Text block ::
┌────────

The Orange County Register, April 14, 2015
By Fred Swegles/staff writer
About 300 South County students, parents and community members got a taste of what marijuana legalization could bring to California if the state follows Colorado’s lead.
Guest speakers Ben Cort and Dr. Judith Landau visited San Clemente on April 2 to describe what can happen when a state legalizes weed – taxing and regulating it like alcohol.
Cort, a recovered user now a manager for the Center for Dependency, Addiction and Rehabilitation in Aurora, Col., said pot is embedded in the state’s culture since voters passed Proposition 64 in 2012. “Now we have a marketing machine pushing it on you,” he said.
He showed ads marketing marijuana with images of Santa Claus and the Cookie Monster. One ad said, “Bring in an empty beer can and get a joint for a penny.” Other ads touted highly concentrated pot.

└────────

Activity 1 ::
Answer these questions about the marijuana legalization article:
(a) About how many people heard the guest speakers?
(b) Which city did the speakers visit on April 2?
(c) Which images appeared in the ads Cort showed?
Activity 2 :: Please rewrite the marijuana legalization article between "The Orange County" and "it like alcohol.", inclusive, changing "weed" to "cannabis".
The lines that follow come from a separate source.

Data listing ::
┌────────

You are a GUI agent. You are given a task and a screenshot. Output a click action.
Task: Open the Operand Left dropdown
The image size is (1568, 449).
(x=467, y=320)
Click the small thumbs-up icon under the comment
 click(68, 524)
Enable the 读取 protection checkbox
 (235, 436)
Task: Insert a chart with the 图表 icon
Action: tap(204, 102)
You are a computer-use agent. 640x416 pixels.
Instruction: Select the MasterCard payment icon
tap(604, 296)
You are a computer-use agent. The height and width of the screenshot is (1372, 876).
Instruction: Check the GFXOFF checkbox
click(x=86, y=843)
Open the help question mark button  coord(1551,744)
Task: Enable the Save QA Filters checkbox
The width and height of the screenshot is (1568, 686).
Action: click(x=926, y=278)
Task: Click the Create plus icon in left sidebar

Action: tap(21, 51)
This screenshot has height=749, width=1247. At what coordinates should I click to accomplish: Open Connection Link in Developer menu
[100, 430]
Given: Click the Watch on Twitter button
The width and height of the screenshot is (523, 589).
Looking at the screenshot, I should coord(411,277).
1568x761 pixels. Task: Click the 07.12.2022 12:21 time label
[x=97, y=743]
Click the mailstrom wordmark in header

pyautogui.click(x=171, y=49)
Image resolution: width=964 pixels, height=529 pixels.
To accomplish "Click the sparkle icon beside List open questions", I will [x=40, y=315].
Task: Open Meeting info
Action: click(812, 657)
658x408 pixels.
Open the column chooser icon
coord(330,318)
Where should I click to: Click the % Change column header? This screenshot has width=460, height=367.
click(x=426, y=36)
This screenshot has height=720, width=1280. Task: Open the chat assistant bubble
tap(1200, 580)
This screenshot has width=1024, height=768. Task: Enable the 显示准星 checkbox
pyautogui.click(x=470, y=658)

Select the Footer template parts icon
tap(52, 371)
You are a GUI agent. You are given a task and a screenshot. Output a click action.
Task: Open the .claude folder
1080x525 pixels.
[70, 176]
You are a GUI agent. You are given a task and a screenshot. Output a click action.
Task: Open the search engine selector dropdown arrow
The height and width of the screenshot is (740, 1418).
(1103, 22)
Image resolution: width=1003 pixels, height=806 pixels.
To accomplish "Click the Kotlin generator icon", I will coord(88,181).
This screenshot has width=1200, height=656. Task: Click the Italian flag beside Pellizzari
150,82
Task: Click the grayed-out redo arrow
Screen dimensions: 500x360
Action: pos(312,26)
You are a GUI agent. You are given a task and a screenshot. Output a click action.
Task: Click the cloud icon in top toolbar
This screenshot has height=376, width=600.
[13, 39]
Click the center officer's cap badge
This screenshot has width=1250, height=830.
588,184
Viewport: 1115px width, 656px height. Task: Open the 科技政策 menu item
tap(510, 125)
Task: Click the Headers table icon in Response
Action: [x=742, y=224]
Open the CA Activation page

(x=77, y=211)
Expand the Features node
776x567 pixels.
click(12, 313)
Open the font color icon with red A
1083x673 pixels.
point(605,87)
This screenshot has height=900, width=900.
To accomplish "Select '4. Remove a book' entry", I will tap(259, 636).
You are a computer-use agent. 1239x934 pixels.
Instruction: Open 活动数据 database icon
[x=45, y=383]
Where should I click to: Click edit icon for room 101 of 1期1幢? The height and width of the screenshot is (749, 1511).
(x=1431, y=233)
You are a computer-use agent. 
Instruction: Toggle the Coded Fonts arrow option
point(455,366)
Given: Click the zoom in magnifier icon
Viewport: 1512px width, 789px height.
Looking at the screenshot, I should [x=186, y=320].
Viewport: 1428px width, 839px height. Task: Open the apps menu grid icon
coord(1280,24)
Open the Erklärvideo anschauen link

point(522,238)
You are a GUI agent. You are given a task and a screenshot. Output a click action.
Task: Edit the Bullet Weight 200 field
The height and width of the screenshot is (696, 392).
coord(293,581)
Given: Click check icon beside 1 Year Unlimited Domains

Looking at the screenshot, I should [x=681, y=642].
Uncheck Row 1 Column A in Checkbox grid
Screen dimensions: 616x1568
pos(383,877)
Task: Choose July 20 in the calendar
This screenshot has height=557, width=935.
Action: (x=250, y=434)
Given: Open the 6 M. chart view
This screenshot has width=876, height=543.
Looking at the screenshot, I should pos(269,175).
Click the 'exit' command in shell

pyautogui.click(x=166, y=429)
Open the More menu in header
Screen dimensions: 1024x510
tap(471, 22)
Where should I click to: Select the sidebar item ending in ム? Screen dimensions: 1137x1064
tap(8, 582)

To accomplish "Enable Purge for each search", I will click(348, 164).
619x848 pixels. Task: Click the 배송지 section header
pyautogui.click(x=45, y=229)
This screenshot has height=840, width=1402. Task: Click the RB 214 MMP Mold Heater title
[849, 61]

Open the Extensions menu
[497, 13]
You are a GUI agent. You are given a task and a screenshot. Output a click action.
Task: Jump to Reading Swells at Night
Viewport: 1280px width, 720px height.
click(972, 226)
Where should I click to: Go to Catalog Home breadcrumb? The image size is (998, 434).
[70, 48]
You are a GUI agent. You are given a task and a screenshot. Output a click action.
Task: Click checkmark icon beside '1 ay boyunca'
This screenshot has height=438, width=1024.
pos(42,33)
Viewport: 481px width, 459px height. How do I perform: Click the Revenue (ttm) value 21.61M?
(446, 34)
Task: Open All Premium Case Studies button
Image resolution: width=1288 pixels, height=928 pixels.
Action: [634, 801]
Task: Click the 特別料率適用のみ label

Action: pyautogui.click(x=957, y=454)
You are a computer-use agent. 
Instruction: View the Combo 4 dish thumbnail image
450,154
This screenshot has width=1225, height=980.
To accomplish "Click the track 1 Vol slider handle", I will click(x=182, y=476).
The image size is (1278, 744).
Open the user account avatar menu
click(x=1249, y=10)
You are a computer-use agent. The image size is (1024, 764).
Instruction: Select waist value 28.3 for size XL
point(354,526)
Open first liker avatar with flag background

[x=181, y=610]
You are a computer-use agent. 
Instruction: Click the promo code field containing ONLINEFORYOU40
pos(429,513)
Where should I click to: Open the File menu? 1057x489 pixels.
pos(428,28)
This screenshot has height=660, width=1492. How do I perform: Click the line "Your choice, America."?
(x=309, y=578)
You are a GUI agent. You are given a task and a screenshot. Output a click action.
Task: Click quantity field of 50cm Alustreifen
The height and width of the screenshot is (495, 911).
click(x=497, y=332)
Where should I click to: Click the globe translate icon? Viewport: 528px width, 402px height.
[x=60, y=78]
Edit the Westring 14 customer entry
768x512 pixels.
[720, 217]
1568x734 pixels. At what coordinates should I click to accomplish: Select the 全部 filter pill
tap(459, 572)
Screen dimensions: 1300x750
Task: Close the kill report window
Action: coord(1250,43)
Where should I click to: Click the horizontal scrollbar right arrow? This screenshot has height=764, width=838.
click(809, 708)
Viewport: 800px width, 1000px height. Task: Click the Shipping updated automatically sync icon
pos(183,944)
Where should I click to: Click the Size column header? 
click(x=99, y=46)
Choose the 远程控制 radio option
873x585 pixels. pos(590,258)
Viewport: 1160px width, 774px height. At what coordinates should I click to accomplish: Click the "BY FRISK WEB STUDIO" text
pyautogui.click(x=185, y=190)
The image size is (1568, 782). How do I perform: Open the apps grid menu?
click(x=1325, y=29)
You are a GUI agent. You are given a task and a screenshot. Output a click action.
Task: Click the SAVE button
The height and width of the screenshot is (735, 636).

└────────

Expected output 1 ::
(a) About 300
(b) San Clemente
(c) Santa Claus and the Cookie Monster

Expected output 2 ::
The Orange County Register, April 14, 2015
By Fred Swegles/staff writer
About 300 South County students, parents and community members got a taste of what marijuana legalization could bring to California if the state follows Colorado’s lead.
Guest speakers Ben Cort and Dr. Judith Landau visited San Clemente on April 2 to describe what can happen when a state legalizes cannabis – taxing and regulating it like alcohol.